I wanted to investigate the warmup behavior of the PyPy interpreter, so I wrote a somewhat arbitrary microbenchmark:

all_results = set() num = int(sys.argv[1]) class A(object): pass def main(): res = 0 for i in range(num): a = A() a.x = i d = {"a": a.x} l = [0, 1, d["a"]] res += l[-1] all_results.add(res)

This function is the ideal case for PyPy's JIT compiler, as it has a tight loop with many object allocations that all have predictable lifetimes. There is no control flow inside the loop. The JIT compiler can optimize this loop body extremely well, to just an integer addition.

However, I wanted to investigate the warmup behavior of the JIT compiler. PyPy's tracing JIT will trace this loop at its 1041th iteration. Tracing a loop is rather expensive in PyPy, due its meta-tracing architecture. When the loop is traced, there is actually a stack of two interpreters: the meta-tracing interpreter will execute the Python interpreter, while the latter executes one iteration of the Python loop. The meta-tracing interpreter executes the loop, but also keeps a log of all the operations that were executed by PyPy's Python interpreter. This log – the trace – is then optimized and compiled to machine code. From then on, that chunk of machine code will be executed instead of interpreting the loop body.

What really interests me here is just how costly the double-interpretation overhead of the meta-tracing interpreter is. I had no intuition about the slowdown factor of it, is it 10x, 100x, 1000x, 10,000x, 100,000? My goal is to understand the order of magnitude of that slowdown factor.

All the numbers in this blog post are run on PyPy 2.7.18 (because I had a nicely instrumented version of PyPy2 around), I expect the results to be similar (ie the same order of magnitude at least) on PyPy 3.11. Timing results are from my AMD Ryzen 7 PRO 7840U, running Ubuntu Linux 24.04.2.
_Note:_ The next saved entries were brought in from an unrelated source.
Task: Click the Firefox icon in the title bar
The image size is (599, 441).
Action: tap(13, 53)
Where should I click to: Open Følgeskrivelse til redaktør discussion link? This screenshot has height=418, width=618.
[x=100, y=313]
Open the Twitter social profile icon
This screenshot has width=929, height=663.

Estimating the slowdown factor of the meta-tracing interpreter

To estimate the slowdown factor we can run this benchmark with num set to exactly 1041. Since the JIT will trace the 1041th iteration, this is the maximally bad case for the JIT. The JIT will trace the loop, and the meta-tracing interpreter will execute the Python interpreter for one iteration of the loop, which is exactly what we want to measure. However, since we don't execute another iteration, we never execute the compiled machine code, so we can measure the overhead of the meta-tracing interpreter. If we set the environment variable PYPYLOG=jit-summary:outputfilename, we can see how much time the meta-tracing interpreter spent tracing the loops.
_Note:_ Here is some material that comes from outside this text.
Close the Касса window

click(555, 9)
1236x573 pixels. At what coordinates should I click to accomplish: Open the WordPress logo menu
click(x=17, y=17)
To make the numbers slightly larger, I actually add and run 100 copies of the above main function, to reduce the noise of the measurement.

Click to expand!

from __future__ import print_function import sys all_funcs = [] all_results = set() s = """ class A%s(object): pass def main%s(): res = 0 for i in range(num): a = A%s() a.x = i d = {"a": a.x} l = [0, 1, d["a"]] res += l[-1] all_results.add(res) all_funcs.append(main%s) """ fullstr = "\n".join(s % (i, i, i, i) for i in range(100)) exec(fullstr) import time num = int(sys.argv[1]) t1 = time.time() for fn in all_funcs: fn() t2 = time.time() print(num, t2 - t1)
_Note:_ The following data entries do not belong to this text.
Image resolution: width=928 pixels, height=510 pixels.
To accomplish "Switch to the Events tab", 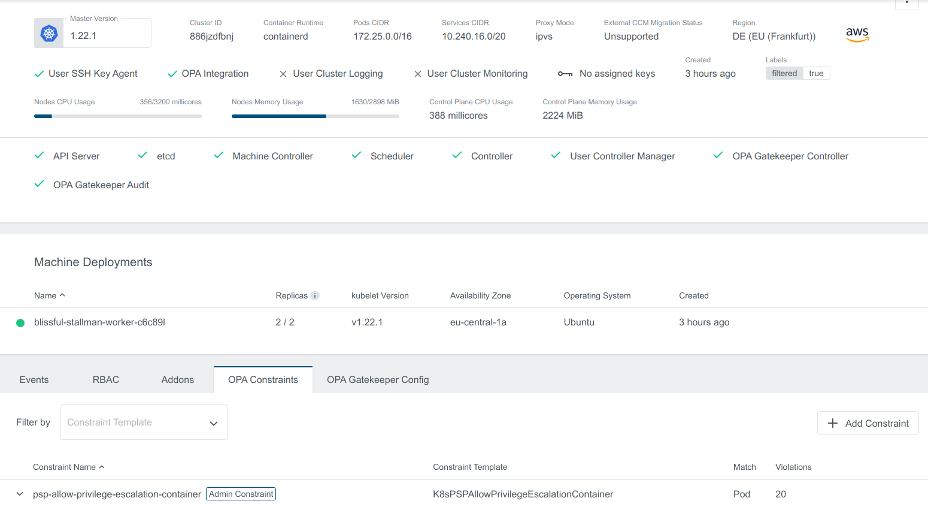I will click(34, 379).
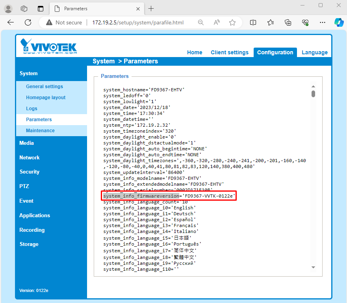Expand the Security section in the sidebar
The height and width of the screenshot is (303, 347).
29,172
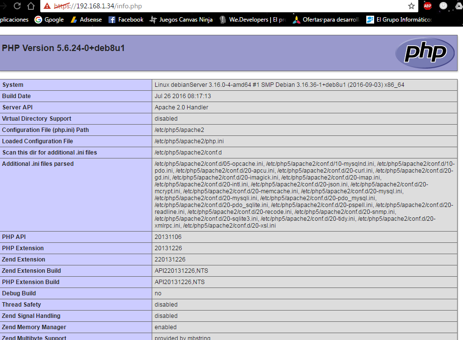This screenshot has height=340, width=463.
Task: Click the extension icon right of Adblock Plus
Action: click(444, 6)
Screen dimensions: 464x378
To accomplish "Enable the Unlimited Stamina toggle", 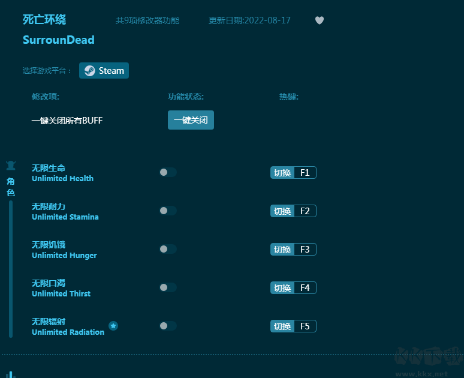I will point(168,211).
Now we can run this benchmark 100 times with bash to get a good average across many process execution:

for i in {0..100..1}; do PYPYLOG=jit-summary:out%d pypy -S x.py 1041 >> times; done

Afterwards, we can look at the out%d files to see how much time the meta-tracing interpreter spent tracing the loops (%d is expanded to the process id by the PyPy logging system). The content of these files will look roughly like this:

[c8ca76f3db881] {jit-summary Tracing: 100 0.033022 Backend: 100 0.009439 TOTAL: 0.072409 ops: 66200 heapcached ops: 20200 recorded ops: 11200 calls: 2000 guards: 2200 opt ops: 9700 opt guards: 1800 opt guards shared: 1300 forcings: 0 abort: trace too long: 0 abort: compiling: 0 abort: vable escape: 0 abort: bad loop: 0 abort: force quasi-immut: 0 abort: segmenting trace: 0 virtualizables forced: 0 nvirtuals: 2500 nvholes: 0 nvreused: 1100 vecopt tried: 0 vecopt success: 0 Total # of loops: 100 Total # of bridges: 0 Freed # of loops: 0 Freed # of bridges: 0 [c8ca76f3e9618] jit-summary}

Let's extract the tracing times with grep:

grep Tracing out* | grep -o "0[.].*" > tracingtimes

Now we can compute the slowdown factor like this:

>>> with open('tracingtimes') as f: ... f = [float(l) for l in f] ... tracingtime = sum(f) / len(f) ... >>> with open('times') as f: ... f = [float(l.split()[1]) for l in f] ... exectime = sum(f) / len(f) ... >>> regulartime = (exectime - tracingtime) / 1040 >>> print(regulartime) 3.550879183375572e-05 >>> print(tracingtime) 0.03153696039603962 >>> slowdown = tracingtime / regulartime >>> print(slowdown) 888.1451259645404

(random side-note: I want to complain about the fact that the pygments lexer does not support the >>>> syntax of PyPy's interactive interpreter.)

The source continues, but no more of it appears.